The USC School Of Cinematic Arts keeps making a big push to gain more support among current Hollywood moguls and filmmakers who aren’t has-beens. Smart business: the names will translate into more money and clout for the school and its BA, MA, MFA and PhD programs. USC has to compete just even locally with American Film Institute’s AFI Conservatory and UCLA School of Theater, Film, and Television not to mention other rival schools nationally like New York University Tisch School of the Arts and internationally like Beijing Film Academy. So no surprise that Twentieth Century Fox Film Chairman Jim Gianopulos this week joined the USC film school’s Board Of Councilors. Last week, Bryan Singer donated $5 million and became the first alumnus to have one of the film school’s 6 programs of study named in his honor. Also last week, Paramount’s Brad Grey and CBS Inc’s Les Moonves joined George Lucas (alumnus) and Steven Spielberg (who applied twice and was turned down each time) at the gala reception opening of the Sumner M. Redstone Production Building for the school.

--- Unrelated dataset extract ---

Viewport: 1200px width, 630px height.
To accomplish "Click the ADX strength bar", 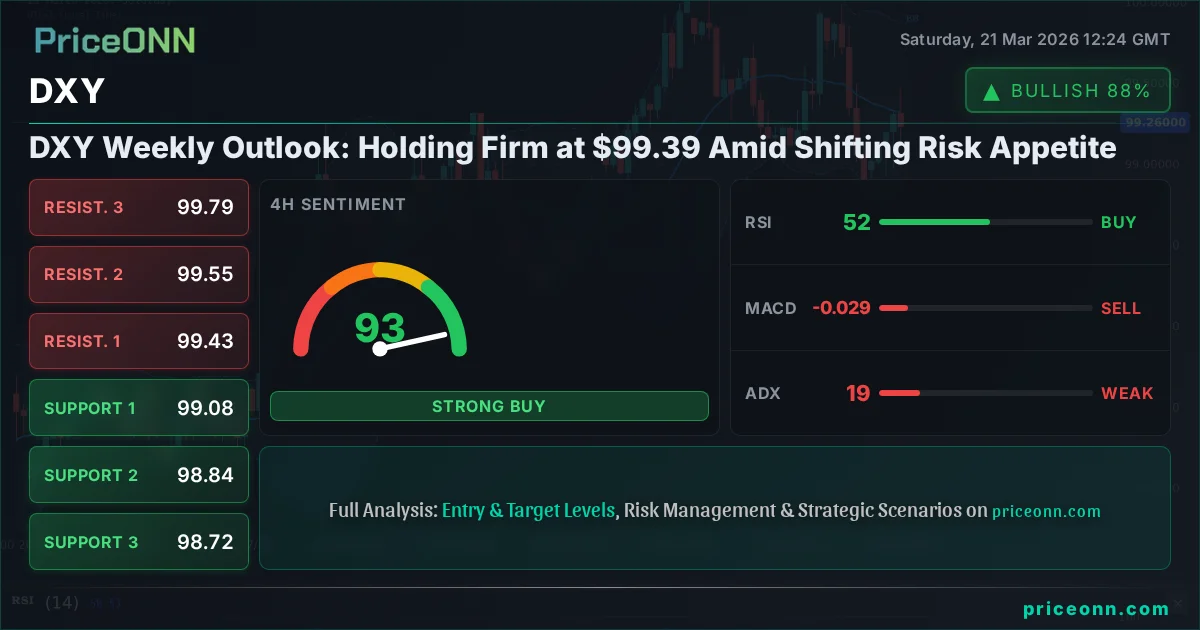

Gianopulos also joins Lucas and Spielberg – who’ve each donated buildings – on the USC film school board which takes a leadership roll in the school’s overall planning and development as well as supports its fundraising efforts. Board of Councilors Chair Frank Price, who used to preside over Universal Pictures and Columbia Pictures (twice), said in a statement: “Throughout his career Jim has always been dedicated to finding and supporting the next visionary filmmaker or technology and that fits right in with our goal as a Board. By working in support of the students at SCA we are ensuring that our industry has a bright future.” Gianopulos for his part explained: “I have long admired the commitment to being at the forefront of the cinematic arts that [Dean] Elizabeth Daley and USC have exemplified over the years.”
USC was funded in collaboration with the Academy of Motion Picture Arts and Sciences in 1929 and offers comprehensive programs in directing, producing, writing, critical studies, animation and digital arts, production, and interactive media. On Tuesday night, Hollywood bigwigs turned out for the Redstone building dedication which follows the Viacom Chairman’s donation of $10 million to the USC School Of Cinematic Arts kast January. The state-of-the-art production facility houses two soundstages, dubbed Redstone 1 and Redstone 2. Part of SCA’s new Cinematic Arts Complex, it features 2,600 square feet of production space for use by the about 1,000 students from the school’s various divisions who are studying production skills such as staging, lighting, directing, producing and forming/leading a crew. The building also is equipped with industry standard Strand dimming systems and Mole-Richardson lighting; floor lights, grip and electrical hardware; a Production Equipment Center; wooden stage floors; and soundproofing and soundproof utility doors, among many others features. “I’ve always said that content is king. It’s the lord of the realm. It’s the highest value in this industry,” Redstone told the crowd. “I’m hoping that adding my name to the Redstone building will further the art of storytelling and that, within its walls, the Spielbergs and Lucases of tomorrow will continue to make magic.”
Lucas in 2006 donated $175M to expand the film school with a new 137,000-square-foot in what was the largest single donation to USC and any film school. (His previous donations resulted in the naming of two existing buildings. The project also received another $50M in contributions from Warner Bros, Twentieth Century Fox, and The Walt Disney Company. There’s also the Marilyn & Jeffrey Katzenberg Center for Animation, the Robert Zemeckis Center for Digital Arts, the David L. Wolper Center, and the Louis B. Mayer Film and Television Study Center.